++++ THE INPUT ++++

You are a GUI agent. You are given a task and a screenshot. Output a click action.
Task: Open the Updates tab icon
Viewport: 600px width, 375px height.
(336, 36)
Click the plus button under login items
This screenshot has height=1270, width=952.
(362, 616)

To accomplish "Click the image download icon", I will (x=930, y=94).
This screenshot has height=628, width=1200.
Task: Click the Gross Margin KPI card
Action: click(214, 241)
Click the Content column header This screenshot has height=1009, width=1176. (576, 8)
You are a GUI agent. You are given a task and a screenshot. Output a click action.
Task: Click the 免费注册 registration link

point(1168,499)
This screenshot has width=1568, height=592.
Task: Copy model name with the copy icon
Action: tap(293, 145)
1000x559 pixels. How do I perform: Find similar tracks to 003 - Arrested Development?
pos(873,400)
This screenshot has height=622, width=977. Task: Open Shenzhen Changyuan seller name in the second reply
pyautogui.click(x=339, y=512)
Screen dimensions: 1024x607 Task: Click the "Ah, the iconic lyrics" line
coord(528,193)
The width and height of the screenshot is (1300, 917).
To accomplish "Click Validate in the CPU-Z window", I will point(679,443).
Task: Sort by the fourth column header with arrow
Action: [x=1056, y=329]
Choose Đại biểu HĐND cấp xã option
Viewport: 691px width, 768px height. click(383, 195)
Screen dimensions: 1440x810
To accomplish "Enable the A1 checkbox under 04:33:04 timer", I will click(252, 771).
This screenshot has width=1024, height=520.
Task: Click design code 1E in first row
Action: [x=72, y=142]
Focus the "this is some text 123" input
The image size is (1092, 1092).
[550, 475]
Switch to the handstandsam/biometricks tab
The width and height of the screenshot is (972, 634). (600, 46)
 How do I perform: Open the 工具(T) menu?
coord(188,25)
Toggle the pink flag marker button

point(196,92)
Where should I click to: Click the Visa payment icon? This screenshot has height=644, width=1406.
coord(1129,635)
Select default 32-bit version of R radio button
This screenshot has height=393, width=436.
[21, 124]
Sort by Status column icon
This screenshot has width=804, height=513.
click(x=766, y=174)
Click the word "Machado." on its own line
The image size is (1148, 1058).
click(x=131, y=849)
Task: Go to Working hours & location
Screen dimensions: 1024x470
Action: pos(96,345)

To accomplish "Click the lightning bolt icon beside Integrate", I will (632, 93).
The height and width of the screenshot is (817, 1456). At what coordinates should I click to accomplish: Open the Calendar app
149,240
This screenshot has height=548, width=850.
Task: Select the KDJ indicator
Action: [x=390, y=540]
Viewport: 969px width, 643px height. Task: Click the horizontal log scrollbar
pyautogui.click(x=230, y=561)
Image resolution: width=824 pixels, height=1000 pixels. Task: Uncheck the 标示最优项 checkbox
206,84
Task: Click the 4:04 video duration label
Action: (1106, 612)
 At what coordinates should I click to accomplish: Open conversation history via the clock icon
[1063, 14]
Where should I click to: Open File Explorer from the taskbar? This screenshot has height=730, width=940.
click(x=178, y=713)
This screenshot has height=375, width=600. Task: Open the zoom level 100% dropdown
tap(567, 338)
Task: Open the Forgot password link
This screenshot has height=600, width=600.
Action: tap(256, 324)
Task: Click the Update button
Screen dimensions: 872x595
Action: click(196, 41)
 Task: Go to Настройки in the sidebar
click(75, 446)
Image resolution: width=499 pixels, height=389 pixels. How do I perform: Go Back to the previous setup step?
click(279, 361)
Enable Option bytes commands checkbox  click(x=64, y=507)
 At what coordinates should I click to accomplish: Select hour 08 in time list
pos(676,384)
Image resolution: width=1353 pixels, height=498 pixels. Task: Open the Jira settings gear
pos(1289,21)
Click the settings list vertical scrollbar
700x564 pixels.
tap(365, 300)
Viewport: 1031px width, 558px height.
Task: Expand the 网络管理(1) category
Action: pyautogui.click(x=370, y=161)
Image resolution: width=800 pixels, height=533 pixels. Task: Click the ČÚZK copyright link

++++

WHAT THE TASK REQUIRES
The whole listing above needs to be reproduced exactly.

TASK RESULT
You are a GUI agent. You are given a task and a screenshot. Output a click action.
Task: Open the Updates tab icon
Viewport: 600px width, 375px height.
(336, 36)
Click the plus button under login items
This screenshot has height=1270, width=952.
(362, 616)

To accomplish "Click the image download icon", I will (x=930, y=94).
This screenshot has height=628, width=1200.
Task: Click the Gross Margin KPI card
Action: click(214, 241)
Click the Content column header This screenshot has height=1009, width=1176. (576, 8)
You are a GUI agent. You are given a task and a screenshot. Output a click action.
Task: Click the 免费注册 registration link

point(1168,499)
This screenshot has width=1568, height=592.
Task: Copy model name with the copy icon
Action: tap(293, 145)
1000x559 pixels. How do I perform: Find similar tracks to 003 - Arrested Development?
pos(873,400)
This screenshot has height=622, width=977. Task: Open Shenzhen Changyuan seller name in the second reply
pyautogui.click(x=339, y=512)
Screen dimensions: 1024x607 Task: Click the "Ah, the iconic lyrics" line
coord(528,193)
The width and height of the screenshot is (1300, 917).
To accomplish "Click Validate in the CPU-Z window", I will point(679,443).
Task: Sort by the fourth column header with arrow
Action: [x=1056, y=329]
Choose Đại biểu HĐND cấp xã option
Viewport: 691px width, 768px height. click(383, 195)
Screen dimensions: 1440x810
To accomplish "Enable the A1 checkbox under 04:33:04 timer", I will click(252, 771).
This screenshot has width=1024, height=520.
Task: Click design code 1E in first row
Action: [x=72, y=142]
Focus the "this is some text 123" input
The image size is (1092, 1092).
[550, 475]
Switch to the handstandsam/biometricks tab
The width and height of the screenshot is (972, 634). (600, 46)
 How do I perform: Open the 工具(T) menu?
coord(188,25)
Toggle the pink flag marker button

point(196,92)
Where should I click to: Click the Visa payment icon? This screenshot has height=644, width=1406.
coord(1129,635)
Select default 32-bit version of R radio button
This screenshot has height=393, width=436.
[21, 124]
Sort by Status column icon
This screenshot has width=804, height=513.
click(x=766, y=174)
Click the word "Machado." on its own line
The image size is (1148, 1058).
click(x=131, y=849)
Task: Go to Working hours & location
Screen dimensions: 1024x470
Action: pos(96,345)

To accomplish "Click the lightning bolt icon beside Integrate", I will (632, 93).
The height and width of the screenshot is (817, 1456). At what coordinates should I click to accomplish: Open the Calendar app
149,240
This screenshot has height=548, width=850.
Task: Select the KDJ indicator
Action: [x=390, y=540]
Viewport: 969px width, 643px height. Task: Click the horizontal log scrollbar
pyautogui.click(x=230, y=561)
Image resolution: width=824 pixels, height=1000 pixels. Task: Uncheck the 标示最优项 checkbox
206,84
Task: Click the 4:04 video duration label
Action: (1106, 612)
 At what coordinates should I click to accomplish: Open conversation history via the clock icon
[1063, 14]
Where should I click to: Open File Explorer from the taskbar? This screenshot has height=730, width=940.
click(x=178, y=713)
This screenshot has height=375, width=600. Task: Open the zoom level 100% dropdown
tap(567, 338)
Task: Open the Forgot password link
This screenshot has height=600, width=600.
Action: tap(256, 324)
Task: Click the Update button
Screen dimensions: 872x595
Action: click(196, 41)
 Task: Go to Настройки in the sidebar
click(75, 446)
Image resolution: width=499 pixels, height=389 pixels. How do I perform: Go Back to the previous setup step?
click(279, 361)
Enable Option bytes commands checkbox  click(x=64, y=507)
 At what coordinates should I click to accomplish: Select hour 08 in time list
pos(676,384)
Image resolution: width=1353 pixels, height=498 pixels. Task: Open the Jira settings gear
pos(1289,21)
Click the settings list vertical scrollbar
700x564 pixels.
tap(365, 300)
Viewport: 1031px width, 558px height.
Task: Expand the 网络管理(1) category
Action: pyautogui.click(x=370, y=161)
Image resolution: width=800 pixels, height=533 pixels. Task: Click the ČÚZK copyright link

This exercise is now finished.